Alliance Defending Freedom opposes the Johnson Amendment. Its position is explained: "Churches are not tax-exempt because of some bargain they make with the government. Being tax-exempt is part of freedom of religion; otherwise the government could tax churches out of existence. Now the government is telling churches you can be tax-exempt if you don't speak out on a certain topic".

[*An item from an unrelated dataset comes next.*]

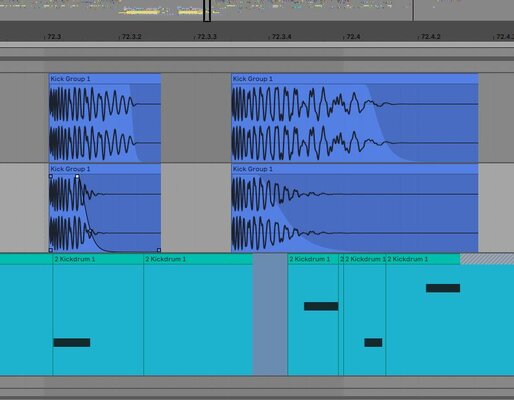514x400 pixels.
Task: Click the hatched region after the last Kickdrum clip
Action: click(x=487, y=259)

In 2017 the Free Speech Fairness Act was introduced in the United States House of Representatives. The legislation proposes to permit political speech in churches. ADF supports passage of the bill.

==History==

In 2008 ADF launched Pulpit Freedom Sunday with 35 churches—including several mega-churches–to directly challenge the Johnson Amendment. In acts of civil disobedience, pastors give sermons on "blatantly political" topics, which may include providing "biblical perspectives" on or endorsements of particular candidates, in defiance of IRS regulations and in hopes of triggering a First Amendment court challenge to the provisions. The 2008 event included Minnesota reverend Gus Booth, who encouraged his congregation to vote in the 2008 United States presidential election for Senator John McCain, and prohibited them from voting for Senator Barack Obama because of his position on abortion.

By 2014 participation in the event had grown to over 1,800 pastors, of whom 1,517 preached sermons presenting "biblical perspectives on the positions of electoral candidates". 3,800 pastors had expressed support for 'pulpit freedom' since 2008. In response, the IRS indicated that it would increase enforcement of the prohibition against candidate endorsement at churches.